___ EXTRACTED ENTRIES ___

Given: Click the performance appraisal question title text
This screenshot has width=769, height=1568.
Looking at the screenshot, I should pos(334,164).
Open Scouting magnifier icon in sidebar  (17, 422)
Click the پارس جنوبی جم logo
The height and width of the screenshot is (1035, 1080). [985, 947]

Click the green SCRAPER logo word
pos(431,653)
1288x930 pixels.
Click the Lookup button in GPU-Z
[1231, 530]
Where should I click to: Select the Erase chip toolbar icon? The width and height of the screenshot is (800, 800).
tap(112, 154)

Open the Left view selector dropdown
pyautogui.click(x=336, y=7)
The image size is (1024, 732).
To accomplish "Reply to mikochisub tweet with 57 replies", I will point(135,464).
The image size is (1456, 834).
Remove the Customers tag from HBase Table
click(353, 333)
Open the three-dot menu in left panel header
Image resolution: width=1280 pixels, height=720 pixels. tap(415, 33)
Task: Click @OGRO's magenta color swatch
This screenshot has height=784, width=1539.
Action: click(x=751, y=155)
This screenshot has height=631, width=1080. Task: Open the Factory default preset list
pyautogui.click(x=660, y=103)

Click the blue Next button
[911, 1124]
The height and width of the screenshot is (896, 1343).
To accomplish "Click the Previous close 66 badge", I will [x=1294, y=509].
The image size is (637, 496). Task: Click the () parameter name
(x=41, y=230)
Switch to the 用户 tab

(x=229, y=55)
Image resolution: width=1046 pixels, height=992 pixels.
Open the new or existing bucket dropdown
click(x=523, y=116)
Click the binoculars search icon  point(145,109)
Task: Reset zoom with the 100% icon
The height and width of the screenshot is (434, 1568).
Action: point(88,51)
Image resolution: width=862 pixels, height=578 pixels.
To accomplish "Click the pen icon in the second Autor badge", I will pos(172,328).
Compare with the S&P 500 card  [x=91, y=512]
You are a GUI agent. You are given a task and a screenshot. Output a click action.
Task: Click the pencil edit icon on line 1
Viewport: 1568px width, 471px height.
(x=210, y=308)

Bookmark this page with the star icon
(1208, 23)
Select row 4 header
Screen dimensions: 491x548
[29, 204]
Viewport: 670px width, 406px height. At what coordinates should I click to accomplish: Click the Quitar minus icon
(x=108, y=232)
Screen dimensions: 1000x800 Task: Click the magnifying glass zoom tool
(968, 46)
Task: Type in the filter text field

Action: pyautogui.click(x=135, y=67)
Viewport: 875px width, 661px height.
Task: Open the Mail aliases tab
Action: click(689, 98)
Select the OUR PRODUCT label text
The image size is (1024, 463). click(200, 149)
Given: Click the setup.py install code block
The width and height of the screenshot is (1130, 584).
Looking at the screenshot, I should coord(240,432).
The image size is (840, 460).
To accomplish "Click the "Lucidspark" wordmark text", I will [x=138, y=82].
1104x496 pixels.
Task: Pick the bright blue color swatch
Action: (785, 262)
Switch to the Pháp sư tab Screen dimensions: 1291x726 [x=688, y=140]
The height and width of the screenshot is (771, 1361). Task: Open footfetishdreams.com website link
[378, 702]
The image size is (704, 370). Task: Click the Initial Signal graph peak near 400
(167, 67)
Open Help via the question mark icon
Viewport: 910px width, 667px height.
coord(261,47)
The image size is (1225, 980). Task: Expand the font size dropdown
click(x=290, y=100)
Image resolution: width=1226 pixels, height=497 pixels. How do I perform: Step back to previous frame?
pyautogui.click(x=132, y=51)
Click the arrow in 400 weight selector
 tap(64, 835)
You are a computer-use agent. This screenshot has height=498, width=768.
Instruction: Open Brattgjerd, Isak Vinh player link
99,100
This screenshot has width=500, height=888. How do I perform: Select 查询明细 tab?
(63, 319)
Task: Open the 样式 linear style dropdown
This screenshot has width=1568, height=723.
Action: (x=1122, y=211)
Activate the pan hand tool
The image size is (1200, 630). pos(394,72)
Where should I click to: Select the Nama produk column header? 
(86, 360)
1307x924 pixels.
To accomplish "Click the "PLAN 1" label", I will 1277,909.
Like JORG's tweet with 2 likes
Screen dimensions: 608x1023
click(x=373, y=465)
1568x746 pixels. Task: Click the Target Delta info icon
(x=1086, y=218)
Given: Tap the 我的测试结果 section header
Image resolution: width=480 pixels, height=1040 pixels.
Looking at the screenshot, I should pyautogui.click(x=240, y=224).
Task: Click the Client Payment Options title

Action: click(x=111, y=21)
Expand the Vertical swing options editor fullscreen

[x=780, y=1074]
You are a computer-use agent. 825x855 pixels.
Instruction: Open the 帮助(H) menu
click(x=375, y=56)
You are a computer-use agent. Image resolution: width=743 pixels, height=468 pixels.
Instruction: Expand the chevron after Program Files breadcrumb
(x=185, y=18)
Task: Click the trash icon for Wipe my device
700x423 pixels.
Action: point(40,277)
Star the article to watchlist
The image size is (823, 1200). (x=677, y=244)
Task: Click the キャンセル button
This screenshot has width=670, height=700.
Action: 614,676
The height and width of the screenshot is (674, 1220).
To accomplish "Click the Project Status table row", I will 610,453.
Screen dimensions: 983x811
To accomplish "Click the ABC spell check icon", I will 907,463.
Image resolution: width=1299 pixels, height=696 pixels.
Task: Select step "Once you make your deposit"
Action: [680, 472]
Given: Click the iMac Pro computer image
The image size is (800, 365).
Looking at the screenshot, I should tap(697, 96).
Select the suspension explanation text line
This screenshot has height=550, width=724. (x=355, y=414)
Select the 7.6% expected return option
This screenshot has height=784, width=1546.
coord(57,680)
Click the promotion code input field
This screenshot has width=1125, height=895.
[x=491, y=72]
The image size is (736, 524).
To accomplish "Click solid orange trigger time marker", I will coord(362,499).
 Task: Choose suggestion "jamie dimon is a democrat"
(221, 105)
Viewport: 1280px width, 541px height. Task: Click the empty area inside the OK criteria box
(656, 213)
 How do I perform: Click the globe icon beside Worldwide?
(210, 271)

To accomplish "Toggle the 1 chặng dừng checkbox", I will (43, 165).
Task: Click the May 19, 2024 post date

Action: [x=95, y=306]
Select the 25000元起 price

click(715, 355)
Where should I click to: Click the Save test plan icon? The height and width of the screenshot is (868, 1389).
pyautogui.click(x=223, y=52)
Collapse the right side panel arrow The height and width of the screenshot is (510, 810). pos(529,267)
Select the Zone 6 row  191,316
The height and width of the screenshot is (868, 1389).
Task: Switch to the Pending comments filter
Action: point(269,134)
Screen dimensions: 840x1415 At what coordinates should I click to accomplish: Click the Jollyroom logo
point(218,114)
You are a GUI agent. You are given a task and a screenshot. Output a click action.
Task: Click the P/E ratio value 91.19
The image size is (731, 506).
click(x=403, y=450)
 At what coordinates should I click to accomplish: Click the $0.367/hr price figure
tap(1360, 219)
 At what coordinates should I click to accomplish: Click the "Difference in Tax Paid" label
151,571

___

**EXERCISE**: Output all of the data again. Match it exactly.

**ANSWER SECTION**:
Given: Click the performance appraisal question title text
This screenshot has width=769, height=1568.
Looking at the screenshot, I should pos(334,164).
Open Scouting magnifier icon in sidebar  (17, 422)
Click the پارس جنوبی جم logo
The height and width of the screenshot is (1035, 1080). [985, 947]

Click the green SCRAPER logo word
pos(431,653)
1288x930 pixels.
Click the Lookup button in GPU-Z
[1231, 530]
Where should I click to: Select the Erase chip toolbar icon? The width and height of the screenshot is (800, 800).
tap(112, 154)

Open the Left view selector dropdown
pyautogui.click(x=336, y=7)
The image size is (1024, 732).
To accomplish "Reply to mikochisub tweet with 57 replies", I will point(135,464).
The image size is (1456, 834).
Remove the Customers tag from HBase Table
click(353, 333)
Open the three-dot menu in left panel header
Image resolution: width=1280 pixels, height=720 pixels. tap(415, 33)
Task: Click @OGRO's magenta color swatch
This screenshot has height=784, width=1539.
Action: click(x=751, y=155)
This screenshot has height=631, width=1080. Task: Open the Factory default preset list
pyautogui.click(x=660, y=103)

Click the blue Next button
[911, 1124]
The height and width of the screenshot is (896, 1343).
To accomplish "Click the Previous close 66 badge", I will [x=1294, y=509].
The image size is (637, 496). Task: Click the () parameter name
(x=41, y=230)
Switch to the 用户 tab

(x=229, y=55)
Image resolution: width=1046 pixels, height=992 pixels.
Open the new or existing bucket dropdown
click(x=523, y=116)
Click the binoculars search icon  point(145,109)
Task: Reset zoom with the 100% icon
The height and width of the screenshot is (434, 1568).
Action: point(88,51)
Image resolution: width=862 pixels, height=578 pixels.
To accomplish "Click the pen icon in the second Autor badge", I will pos(172,328).
Compare with the S&P 500 card  [x=91, y=512]
You are a GUI agent. You are given a task and a screenshot. Output a click action.
Task: Click the pencil edit icon on line 1
Viewport: 1568px width, 471px height.
(x=210, y=308)

Bookmark this page with the star icon
(1208, 23)
Select row 4 header
Screen dimensions: 491x548
[29, 204]
Viewport: 670px width, 406px height. At what coordinates should I click to accomplish: Click the Quitar minus icon
(x=108, y=232)
Screen dimensions: 1000x800 Task: Click the magnifying glass zoom tool
(968, 46)
Task: Type in the filter text field

Action: pyautogui.click(x=135, y=67)
Viewport: 875px width, 661px height.
Task: Open the Mail aliases tab
Action: click(689, 98)
Select the OUR PRODUCT label text
The image size is (1024, 463). click(200, 149)
Given: Click the setup.py install code block
The width and height of the screenshot is (1130, 584).
Looking at the screenshot, I should coord(240,432).
The image size is (840, 460).
To accomplish "Click the "Lucidspark" wordmark text", I will [x=138, y=82].
1104x496 pixels.
Task: Pick the bright blue color swatch
Action: (785, 262)
Switch to the Pháp sư tab Screen dimensions: 1291x726 [x=688, y=140]
The height and width of the screenshot is (771, 1361). Task: Open footfetishdreams.com website link
[378, 702]
The image size is (704, 370). Task: Click the Initial Signal graph peak near 400
(167, 67)
Open Help via the question mark icon
Viewport: 910px width, 667px height.
coord(261,47)
The image size is (1225, 980). Task: Expand the font size dropdown
click(x=290, y=100)
Image resolution: width=1226 pixels, height=497 pixels. How do I perform: Step back to previous frame?
pyautogui.click(x=132, y=51)
Click the arrow in 400 weight selector
 tap(64, 835)
You are a computer-use agent. This screenshot has height=498, width=768.
Instruction: Open Brattgjerd, Isak Vinh player link
99,100
This screenshot has width=500, height=888. How do I perform: Select 查询明细 tab?
(63, 319)
Task: Open the 样式 linear style dropdown
This screenshot has width=1568, height=723.
Action: (x=1122, y=211)
Activate the pan hand tool
The image size is (1200, 630). pos(394,72)
Where should I click to: Select the Nama produk column header? 
(86, 360)
1307x924 pixels.
To accomplish "Click the "PLAN 1" label", I will 1277,909.
Like JORG's tweet with 2 likes
Screen dimensions: 608x1023
click(x=373, y=465)
1568x746 pixels. Task: Click the Target Delta info icon
(x=1086, y=218)
Given: Tap the 我的测试结果 section header
Image resolution: width=480 pixels, height=1040 pixels.
Looking at the screenshot, I should pyautogui.click(x=240, y=224).
Task: Click the Client Payment Options title

Action: click(x=111, y=21)
Expand the Vertical swing options editor fullscreen

[x=780, y=1074]
You are a computer-use agent. 825x855 pixels.
Instruction: Open the 帮助(H) menu
click(x=375, y=56)
You are a computer-use agent. Image resolution: width=743 pixels, height=468 pixels.
Instruction: Expand the chevron after Program Files breadcrumb
(x=185, y=18)
Task: Click the trash icon for Wipe my device
700x423 pixels.
Action: point(40,277)
Star the article to watchlist
The image size is (823, 1200). (x=677, y=244)
Task: Click the キャンセル button
This screenshot has width=670, height=700.
Action: 614,676
The height and width of the screenshot is (674, 1220).
To accomplish "Click the Project Status table row", I will 610,453.
Screen dimensions: 983x811
To accomplish "Click the ABC spell check icon", I will 907,463.
Image resolution: width=1299 pixels, height=696 pixels.
Task: Select step "Once you make your deposit"
Action: [680, 472]
Given: Click the iMac Pro computer image
The image size is (800, 365).
Looking at the screenshot, I should tap(697, 96).
Select the suspension explanation text line
This screenshot has height=550, width=724. (x=355, y=414)
Select the 7.6% expected return option
This screenshot has height=784, width=1546.
coord(57,680)
Click the promotion code input field
This screenshot has width=1125, height=895.
[x=491, y=72]
The image size is (736, 524).
To accomplish "Click solid orange trigger time marker", I will coord(362,499).
 Task: Choose suggestion "jamie dimon is a democrat"
(221, 105)
Viewport: 1280px width, 541px height. Task: Click the empty area inside the OK criteria box
(656, 213)
 How do I perform: Click the globe icon beside Worldwide?
(210, 271)

To accomplish "Toggle the 1 chặng dừng checkbox", I will (43, 165).
Task: Click the May 19, 2024 post date

Action: [x=95, y=306]
Select the 25000元起 price

click(715, 355)
Where should I click to: Click the Save test plan icon? The height and width of the screenshot is (868, 1389).
pyautogui.click(x=223, y=52)
Collapse the right side panel arrow The height and width of the screenshot is (510, 810). pos(529,267)
Select the Zone 6 row  191,316
The height and width of the screenshot is (868, 1389).
Task: Switch to the Pending comments filter
Action: point(269,134)
Screen dimensions: 840x1415 At what coordinates should I click to accomplish: Click the Jollyroom logo
point(218,114)
You are a GUI agent. You are given a task and a screenshot. Output a click action.
Task: Click the P/E ratio value 91.19
The image size is (731, 506).
click(x=403, y=450)
 At what coordinates should I click to accomplish: Click the $0.367/hr price figure
tap(1360, 219)
 At what coordinates should I click to accomplish: Click the "Difference in Tax Paid" label
151,571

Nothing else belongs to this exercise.